As part of this process, the client realized that too many service personnel (over 25) were reporting to the Operations Manager. Field Supervisor positions were created to act as the first line of management for each service territory. The Operations Manager was still responsible for improving the group’s performance, but he now had motivated supervisors to support him.
Employee Performance Reviews: Each employee has a quarterly review tied to their KPIs and behavior related to the company values. Quarterly scoring of these reviews based on KPI and value performance drives the person’s quarterly incentive pay. There will also be an annual scoring, which adds up to the quarterly performance. The same document can be a performance improvement plan for poorer performers.

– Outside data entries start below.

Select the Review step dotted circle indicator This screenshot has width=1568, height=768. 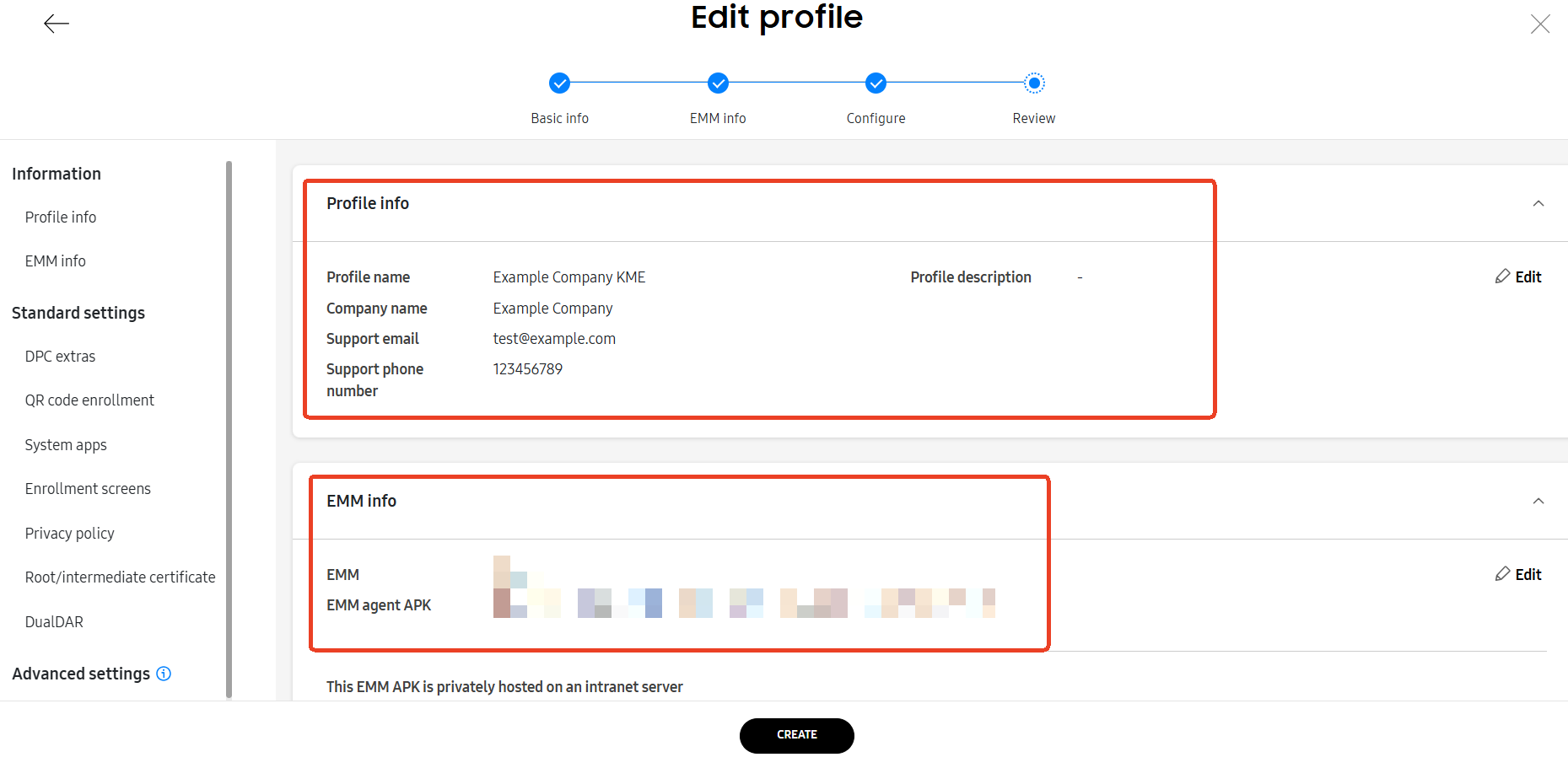(x=1034, y=83)
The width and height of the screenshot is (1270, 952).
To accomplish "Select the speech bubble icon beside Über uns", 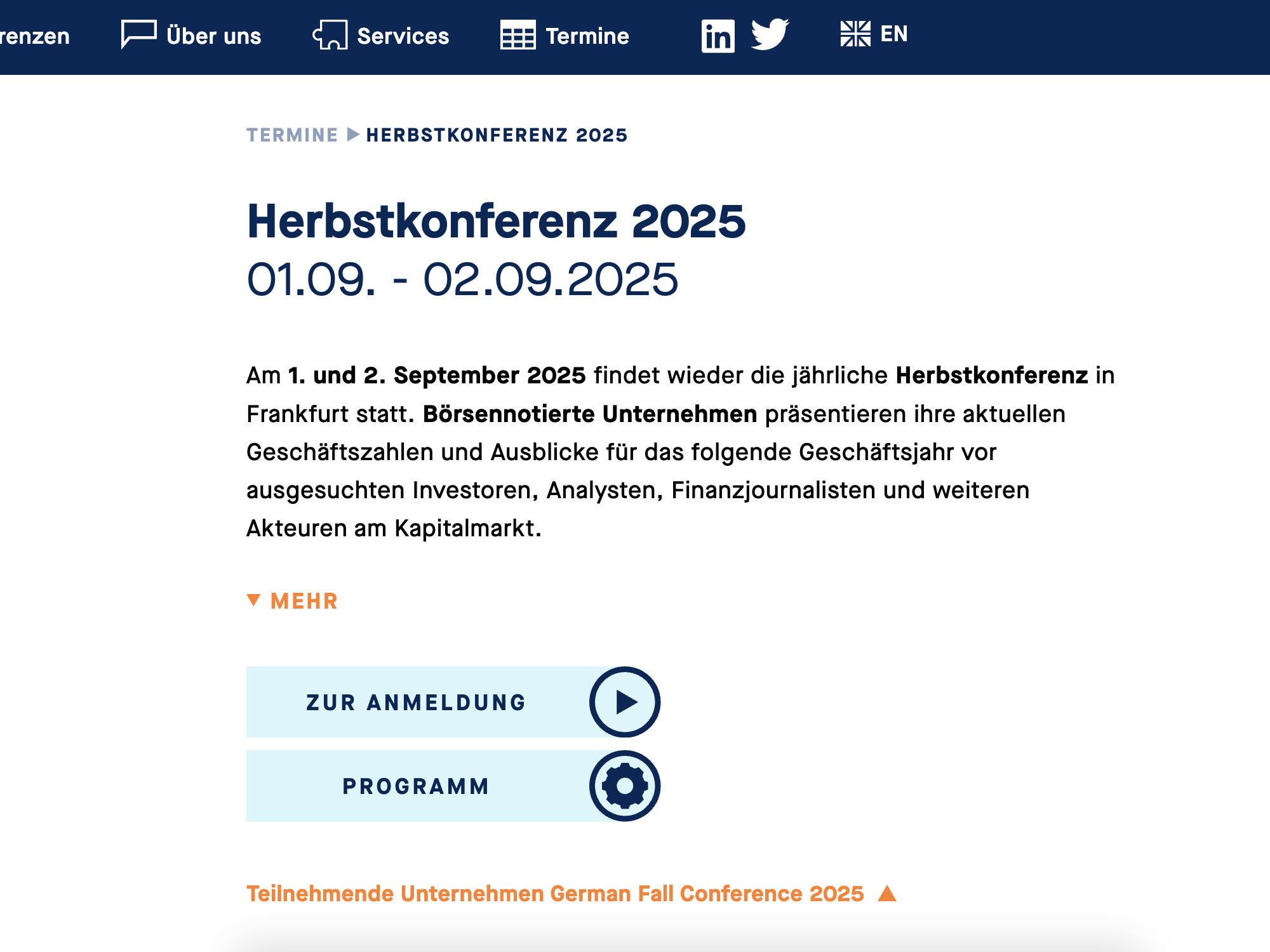I will pyautogui.click(x=138, y=35).
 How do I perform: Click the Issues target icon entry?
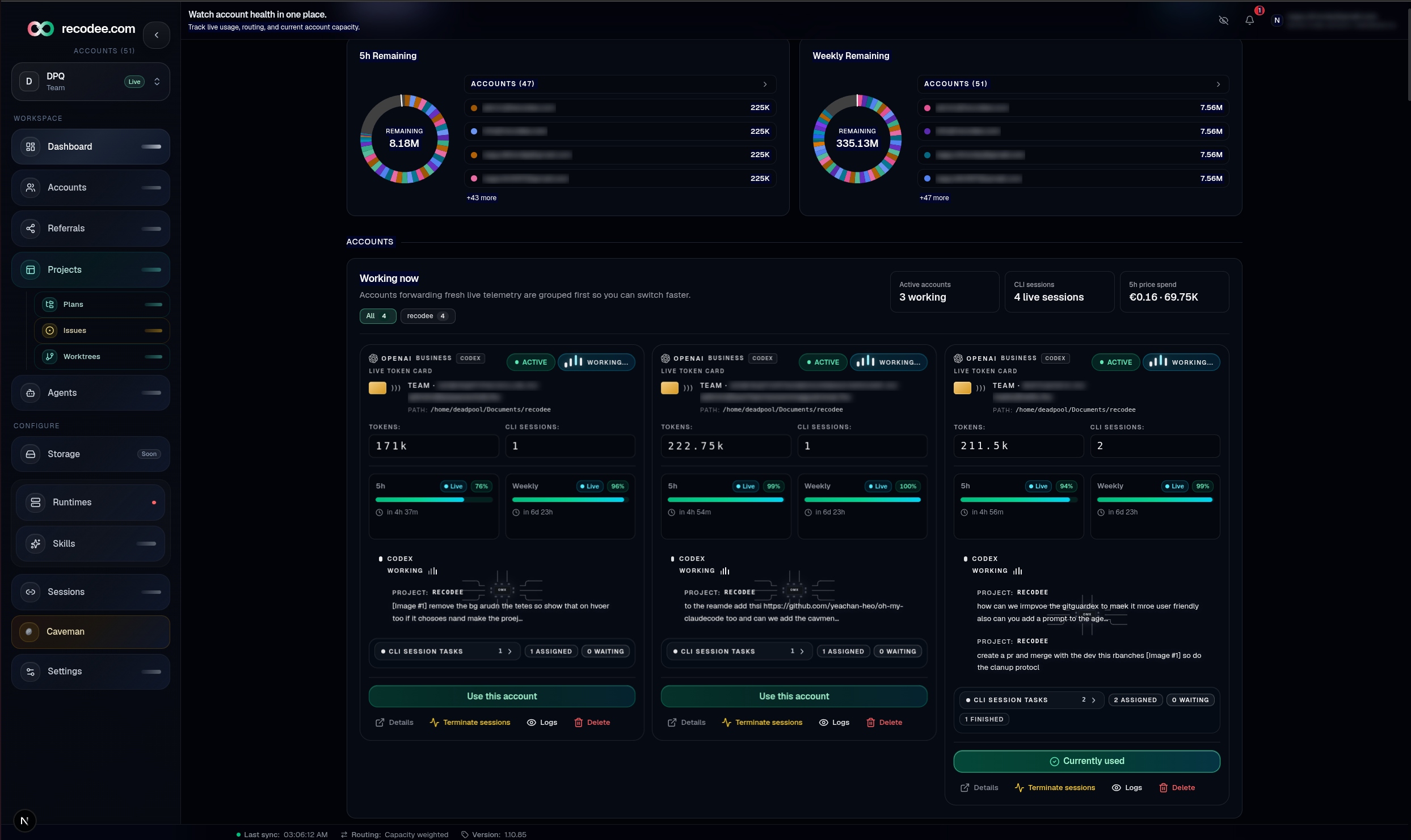pos(50,331)
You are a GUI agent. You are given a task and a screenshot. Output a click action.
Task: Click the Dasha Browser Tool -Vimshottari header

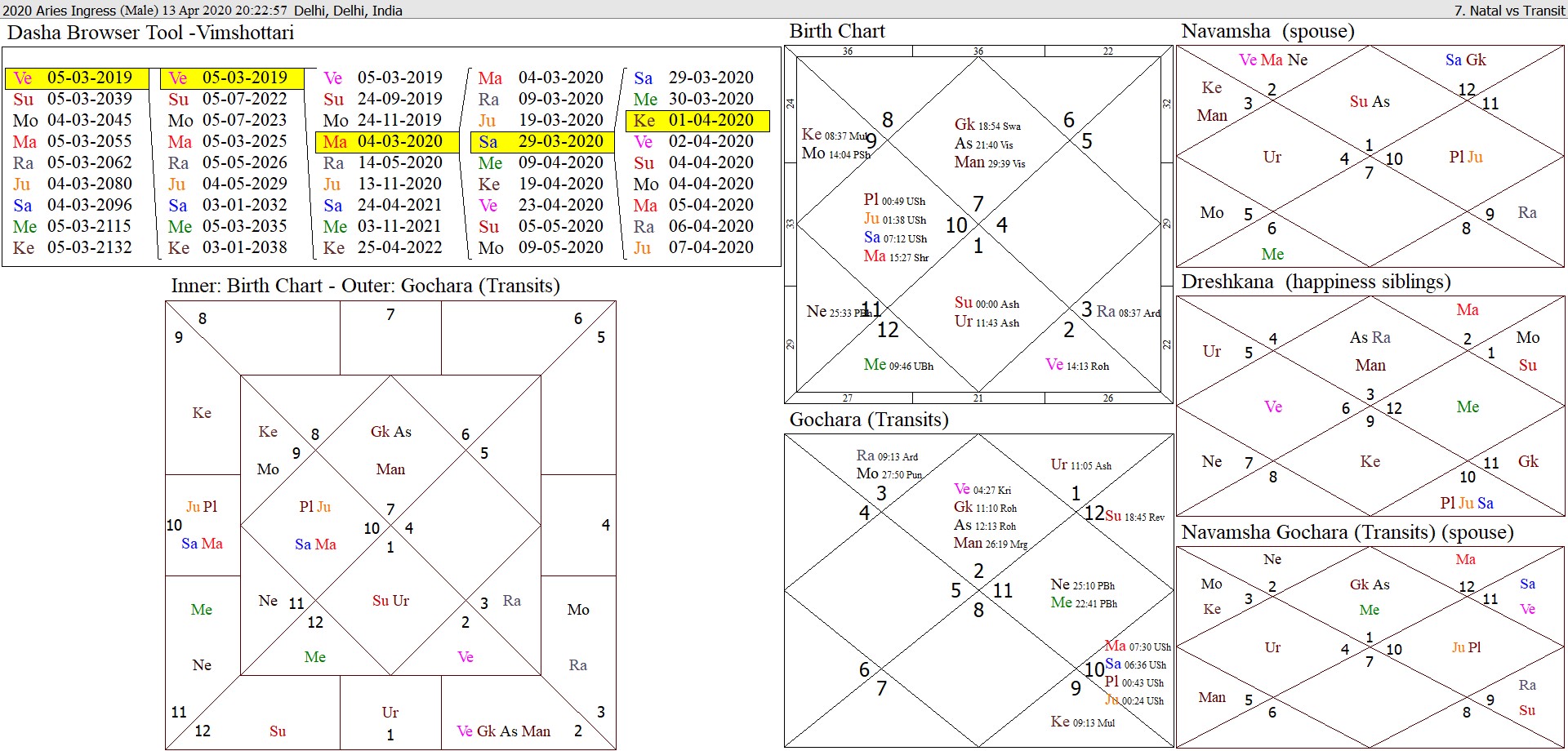click(151, 33)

Rollout meetings: The client gave presentations to employees to explain the changes and why they made them. They gave a high-level introduction through a Company-Wide meeting with mandatory attendance. The following meetings were group meetings by major departments. These meetings provided group performance for the new history based KPIs and compared them to expectations for the rest of the current year. They will also communicate other expectations for improving group performance. After that, there would be individual meetings with each employee to review their individual KPI performance in the same manner, with discussions of not only KPI expectations for the rest of the current year but also any specific individual improvement expectations.
The client is implementing Independent Customer Satisfaction Surveys after a service call and quarterly peer reviews to maintain the client’s high-quality expectations.
New Management Tools:
- Basic Management Tool for weekly and monthly follow-up on KPIs and other metrics.
- Wealth Budget and Cash Management System to allow for proper forecasting of cash, profits, and distributions to clients.
- Clear Time Utilization Reports showing the impact of late arrivals, early departures, and general underutilization of time for field staff members. These reports summarize the information by person, territory, and group and tie it into the KPIs.
- Strategic Plan for quarterly follow-up.
- As well as other Cogent Reports
Success?
Implementation is ongoing with a solid commitment from the client and his leadership team. Success is still a work in process.